Seperti telah diungkap sebelumnya, pencobaan dan ujian memiliki tiga perbedaan: a) berbeda sumber; b) berbeda motivasi; dan c) berbeda tujuan. Kontras ini dinyatakan dengan bagaimana benih wanita akan melawan ular dan benih ular akan melawan benih wanita. Juga Allah menyatakan dalam Kitab Yeremia, “Israel, Aku tidak pernah mempunyai niat buruk kepadamu.” Setan juga tidak pernah mempunyai niat baik kepada kita. Setan berusaha berbuat jahat, menghancurkan, dan mematikan kita. Inilah tujuan setan. Maka kita perlu berdoa seperti yang Tuhan Yesus ajarkan, “Janganlah bawa kami ke dalam pencobaan.” Itu berarti kita harus putus hubungan dengan setan.

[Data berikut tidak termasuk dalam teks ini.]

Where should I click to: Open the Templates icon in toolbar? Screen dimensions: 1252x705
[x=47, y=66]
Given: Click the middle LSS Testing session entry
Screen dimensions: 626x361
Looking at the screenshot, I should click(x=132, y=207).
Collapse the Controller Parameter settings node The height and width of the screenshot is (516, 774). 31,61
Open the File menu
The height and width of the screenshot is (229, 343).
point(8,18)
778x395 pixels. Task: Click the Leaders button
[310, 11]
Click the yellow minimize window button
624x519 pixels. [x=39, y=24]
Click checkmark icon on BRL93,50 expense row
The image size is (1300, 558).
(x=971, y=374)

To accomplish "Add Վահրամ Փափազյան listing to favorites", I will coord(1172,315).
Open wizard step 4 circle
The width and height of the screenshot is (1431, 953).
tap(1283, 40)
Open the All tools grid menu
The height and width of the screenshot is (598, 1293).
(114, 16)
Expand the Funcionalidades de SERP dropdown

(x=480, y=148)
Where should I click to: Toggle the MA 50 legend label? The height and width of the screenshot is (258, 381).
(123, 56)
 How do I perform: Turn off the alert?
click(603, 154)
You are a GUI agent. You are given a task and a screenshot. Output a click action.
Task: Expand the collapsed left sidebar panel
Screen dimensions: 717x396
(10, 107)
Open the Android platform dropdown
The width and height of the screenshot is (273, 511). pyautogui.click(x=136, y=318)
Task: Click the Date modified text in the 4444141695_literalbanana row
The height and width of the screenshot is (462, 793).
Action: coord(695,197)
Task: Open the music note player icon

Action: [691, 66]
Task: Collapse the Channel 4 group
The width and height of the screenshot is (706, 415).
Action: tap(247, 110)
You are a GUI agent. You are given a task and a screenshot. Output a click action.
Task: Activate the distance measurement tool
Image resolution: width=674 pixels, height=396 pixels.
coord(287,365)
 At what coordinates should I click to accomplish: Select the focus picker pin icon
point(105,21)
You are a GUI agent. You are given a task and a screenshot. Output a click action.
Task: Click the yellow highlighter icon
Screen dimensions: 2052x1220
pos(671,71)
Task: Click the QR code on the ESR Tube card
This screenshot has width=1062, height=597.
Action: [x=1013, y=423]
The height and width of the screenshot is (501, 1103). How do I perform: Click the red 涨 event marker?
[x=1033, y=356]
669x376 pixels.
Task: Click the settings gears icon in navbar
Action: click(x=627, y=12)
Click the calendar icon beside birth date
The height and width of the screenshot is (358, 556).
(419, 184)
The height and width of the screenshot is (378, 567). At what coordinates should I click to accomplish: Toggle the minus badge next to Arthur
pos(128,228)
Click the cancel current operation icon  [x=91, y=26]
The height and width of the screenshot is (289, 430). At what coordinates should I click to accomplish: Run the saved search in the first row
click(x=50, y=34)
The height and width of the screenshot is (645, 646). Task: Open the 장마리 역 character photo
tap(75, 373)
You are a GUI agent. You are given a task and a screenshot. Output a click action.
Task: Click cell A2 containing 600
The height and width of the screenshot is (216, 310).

Di dalam Alkitab berulang kali Yesus berkata, “Apa hubungan-Ku dengan engkau?” Yesus pernah mengatakan perkataan ini kepada Maria, ibu jasmani-Nya. Dalam hal ini Yesus ingin mengatakan bahwa untuk melakukan mujizat, engkau tidak berbagian. Allah yang melakukan mujizat, bukan manusia. Kini kita perlu mengerti hubungan antara pencobaan dan ujian dari Tuhan.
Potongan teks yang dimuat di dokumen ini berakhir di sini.